Pushcart XL: James Hannaham, “Artist’s Statement” (non-fiction) from Gigantic #6

As a black artist of color with an Irishman’s name, I feel it is necessary to let the viewer know that I am black. By using such a methodology, I may allow the reader to begin the process of dismissing my work for its highly specialized racial content, or conversely, the procedure reality of praising it excessively for its Negro-specific performativity with regards to the blactification of subject matter, and in the case of academic and/or funding institutions, commence the compartmentalization and commodification of my identity as well as the inherently intrinsic angry political nature of the work for the consumption of those sympathetic to, or pitying of, what they may or may not perceive to be my apparent st(rug)gle(s).

Pretty strange that, as someone who knows very little about art, I should find the art-related pieces in Pushcart so much to my liking. This one’s good. It’s great. If I’m reading it correctly. Because, well, it’s written in gibberish. But it’s great gibberish. I think.

The gibberish is, I’m pretty sure, satire on typical artspeak. Then sprinkled in are some pokes in the ribs, some winks, and a few high-falutin’ references to the likes of Sarte, Nietzsche, Clarinda Mac Low, and Aimé Cesairé, a couple of whom I’ve actually heard of. But this is not gibberish, and the references are not random. This means something. This is important. The entire piece could be rewritten (translated?) into everyday language, and would still be a powerful statement. But, like colorizing old Hitchcock films, that would alter the art and in fact weaken the statement.

I deeply wish the article were available online, because I am not qualified to dissect it; and in fact, dissecting it is exactly the wrong thing to do. So let me start elsewhere: James Hannaham has the coolest bio anywhere on the web. It begins: “James Hannaham would prefer that you not cut and paste this bio if you ever have to introduce him at a reading or a panel because it is pretty irreverent. It’s also kind of lazy of you to do that, though I know your life is busy and it would be easier to just half-ass it.…” then goes into his two books and his career as a journalist and artist, before closing with: “You will probably have cut that last bit out if you’re introducing him at a reading, because it’s sort of confusing for someone to be a novelist and a journalist and then suddenly seem to swerve into visual art , but it does make a certain kind of sense in the larger scheme of things (sorry about all the “s” in this sentence). ” Hey, I was confused back at “blactification,” you really don’t have to try this hard. In any case: I love this. This is the kind of bio (and article, for that matter) my buddy Jart would write, and I’m not saying that just because Jart is black (and, yes,he’s one of the few black people I know, but in my defense I hardly know any white people, either… I’m kind of a hermit), but because he has the same streak of irreverence and self-mockery that’s really a “who, me?” mockery of everything around him.

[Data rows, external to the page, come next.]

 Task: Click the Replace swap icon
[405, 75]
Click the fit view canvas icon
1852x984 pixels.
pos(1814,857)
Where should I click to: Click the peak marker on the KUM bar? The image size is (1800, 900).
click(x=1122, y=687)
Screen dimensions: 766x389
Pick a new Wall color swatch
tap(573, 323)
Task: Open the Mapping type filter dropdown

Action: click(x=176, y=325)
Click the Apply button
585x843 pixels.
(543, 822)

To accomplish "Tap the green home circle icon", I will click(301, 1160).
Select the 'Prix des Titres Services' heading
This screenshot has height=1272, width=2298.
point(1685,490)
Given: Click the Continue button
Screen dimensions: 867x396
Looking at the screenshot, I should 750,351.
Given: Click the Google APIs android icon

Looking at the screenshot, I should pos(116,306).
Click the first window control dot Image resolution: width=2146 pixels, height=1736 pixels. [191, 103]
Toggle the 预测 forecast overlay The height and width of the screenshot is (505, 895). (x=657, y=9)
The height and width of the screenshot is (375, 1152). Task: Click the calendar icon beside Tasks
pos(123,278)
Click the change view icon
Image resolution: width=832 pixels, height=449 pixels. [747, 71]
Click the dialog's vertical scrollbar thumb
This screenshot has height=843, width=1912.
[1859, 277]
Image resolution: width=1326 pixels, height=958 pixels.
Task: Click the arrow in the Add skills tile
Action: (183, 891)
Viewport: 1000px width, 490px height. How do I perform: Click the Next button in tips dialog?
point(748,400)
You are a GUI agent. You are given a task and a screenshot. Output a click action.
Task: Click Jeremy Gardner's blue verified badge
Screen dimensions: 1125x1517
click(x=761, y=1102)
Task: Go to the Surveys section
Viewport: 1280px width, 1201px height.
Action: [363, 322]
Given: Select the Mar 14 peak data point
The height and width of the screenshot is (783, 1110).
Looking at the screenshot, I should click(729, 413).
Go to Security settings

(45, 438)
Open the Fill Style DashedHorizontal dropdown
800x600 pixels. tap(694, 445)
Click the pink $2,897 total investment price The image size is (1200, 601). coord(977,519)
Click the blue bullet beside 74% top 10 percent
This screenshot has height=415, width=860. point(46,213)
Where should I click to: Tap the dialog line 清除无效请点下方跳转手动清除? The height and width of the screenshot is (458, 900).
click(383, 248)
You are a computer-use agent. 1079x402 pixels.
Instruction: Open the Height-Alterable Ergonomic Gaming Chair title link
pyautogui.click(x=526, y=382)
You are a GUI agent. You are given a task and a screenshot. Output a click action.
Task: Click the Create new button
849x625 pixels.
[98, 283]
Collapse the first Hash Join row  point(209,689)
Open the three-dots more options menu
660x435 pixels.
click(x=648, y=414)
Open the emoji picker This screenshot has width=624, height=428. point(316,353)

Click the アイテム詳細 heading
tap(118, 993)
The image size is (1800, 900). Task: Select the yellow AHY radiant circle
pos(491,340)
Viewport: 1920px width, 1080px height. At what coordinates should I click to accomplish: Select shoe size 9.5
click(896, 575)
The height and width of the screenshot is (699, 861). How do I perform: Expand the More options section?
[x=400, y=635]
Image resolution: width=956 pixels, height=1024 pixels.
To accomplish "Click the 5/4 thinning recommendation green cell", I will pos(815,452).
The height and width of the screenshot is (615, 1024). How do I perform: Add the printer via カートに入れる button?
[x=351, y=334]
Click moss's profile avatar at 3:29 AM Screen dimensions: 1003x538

Where was I? Oh, right, the piece. Poets & Writers tells me it’s an actual Artist’s Statement from one of Hannaham’s word art exhibits, a kind of contributor’s note. The explanation of the art. While BASS includes a section of contributor notes, Pushcart does not, I suspect on the principle that “the art must speak for itself” (and yet, I do so love to read those notes in BASS, which tells you what sort of reader I am). If you’re going to write a statement, you might as well make it a Statement.

Insomuchas reader supposition trends towards the normative cloud, thus postulating the hypothesis of apparent pallidity which is then ascribed and projected onto the part of the originator, no linguistic challenge to this customary standard can possibly forthcomb from the substantial quality inherent to the materiality of the art object, being itself composed primarily of black figures (text) upon a background of whiteness. Ergo (or “nergo,” to reconfigure the turn in an anagrammatical pseudo-Nubianism), it becomes incumbent upon the expositor herself to telegraph the projected mahogany nature of his (in this case) epidermal externality.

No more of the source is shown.